- **Your assignment**: The full listing, copied exactly, is the required output.

-*-

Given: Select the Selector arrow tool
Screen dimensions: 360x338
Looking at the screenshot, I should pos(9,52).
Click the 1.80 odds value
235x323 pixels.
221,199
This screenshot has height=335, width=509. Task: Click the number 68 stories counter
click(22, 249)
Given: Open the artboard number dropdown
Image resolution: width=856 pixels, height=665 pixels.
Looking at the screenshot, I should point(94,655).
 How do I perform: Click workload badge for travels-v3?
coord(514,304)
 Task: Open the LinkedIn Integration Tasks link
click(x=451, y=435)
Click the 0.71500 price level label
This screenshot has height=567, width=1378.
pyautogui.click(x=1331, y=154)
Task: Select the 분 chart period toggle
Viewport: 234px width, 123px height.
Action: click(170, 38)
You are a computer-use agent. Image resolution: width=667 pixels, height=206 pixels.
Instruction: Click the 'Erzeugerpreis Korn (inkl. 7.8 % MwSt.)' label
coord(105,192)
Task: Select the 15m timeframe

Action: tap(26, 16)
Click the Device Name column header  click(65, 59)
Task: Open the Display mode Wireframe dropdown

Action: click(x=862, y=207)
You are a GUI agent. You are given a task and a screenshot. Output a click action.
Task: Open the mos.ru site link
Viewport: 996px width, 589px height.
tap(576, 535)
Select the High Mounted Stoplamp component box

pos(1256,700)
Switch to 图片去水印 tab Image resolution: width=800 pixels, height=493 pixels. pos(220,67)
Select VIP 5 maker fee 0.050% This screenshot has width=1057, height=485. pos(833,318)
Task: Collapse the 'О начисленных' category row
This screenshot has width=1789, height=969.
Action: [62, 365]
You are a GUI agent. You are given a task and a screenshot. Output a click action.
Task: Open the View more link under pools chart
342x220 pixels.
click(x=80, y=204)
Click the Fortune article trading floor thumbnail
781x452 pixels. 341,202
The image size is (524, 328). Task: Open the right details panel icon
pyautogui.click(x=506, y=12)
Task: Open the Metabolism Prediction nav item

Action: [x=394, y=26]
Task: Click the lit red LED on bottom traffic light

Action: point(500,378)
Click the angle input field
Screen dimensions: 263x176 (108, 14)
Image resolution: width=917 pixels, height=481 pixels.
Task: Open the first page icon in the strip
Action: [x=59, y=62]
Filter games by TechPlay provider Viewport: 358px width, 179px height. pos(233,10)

-*-

- **Response box**:
Given: Select the Selector arrow tool
Screen dimensions: 360x338
Looking at the screenshot, I should pos(9,52).
Click the 1.80 odds value
235x323 pixels.
221,199
This screenshot has height=335, width=509. Task: Click the number 68 stories counter
click(22, 249)
Given: Open the artboard number dropdown
Image resolution: width=856 pixels, height=665 pixels.
Looking at the screenshot, I should point(94,655).
 How do I perform: Click workload badge for travels-v3?
coord(514,304)
 Task: Open the LinkedIn Integration Tasks link
click(x=451, y=435)
Click the 0.71500 price level label
This screenshot has height=567, width=1378.
pyautogui.click(x=1331, y=154)
Task: Select the 분 chart period toggle
Viewport: 234px width, 123px height.
Action: click(170, 38)
You are a computer-use agent. Image resolution: width=667 pixels, height=206 pixels.
Instruction: Click the 'Erzeugerpreis Korn (inkl. 7.8 % MwSt.)' label
coord(105,192)
Task: Select the 15m timeframe

Action: tap(26, 16)
Click the Device Name column header  click(65, 59)
Task: Open the Display mode Wireframe dropdown

Action: click(x=862, y=207)
You are a GUI agent. You are given a task and a screenshot. Output a click action.
Task: Open the mos.ru site link
Viewport: 996px width, 589px height.
tap(576, 535)
Select the High Mounted Stoplamp component box

pos(1256,700)
Switch to 图片去水印 tab Image resolution: width=800 pixels, height=493 pixels. pos(220,67)
Select VIP 5 maker fee 0.050% This screenshot has width=1057, height=485. pos(833,318)
Task: Collapse the 'О начисленных' category row
This screenshot has width=1789, height=969.
Action: [62, 365]
You are a GUI agent. You are given a task and a screenshot. Output a click action.
Task: Open the View more link under pools chart
342x220 pixels.
click(x=80, y=204)
Click the Fortune article trading floor thumbnail
781x452 pixels. 341,202
The image size is (524, 328). Task: Open the right details panel icon
pyautogui.click(x=506, y=12)
Task: Open the Metabolism Prediction nav item

Action: [x=394, y=26]
Task: Click the lit red LED on bottom traffic light

Action: point(500,378)
Click the angle input field
Screen dimensions: 263x176 (108, 14)
Image resolution: width=917 pixels, height=481 pixels.
Task: Open the first page icon in the strip
Action: [x=59, y=62]
Filter games by TechPlay provider Viewport: 358px width, 179px height. pos(233,10)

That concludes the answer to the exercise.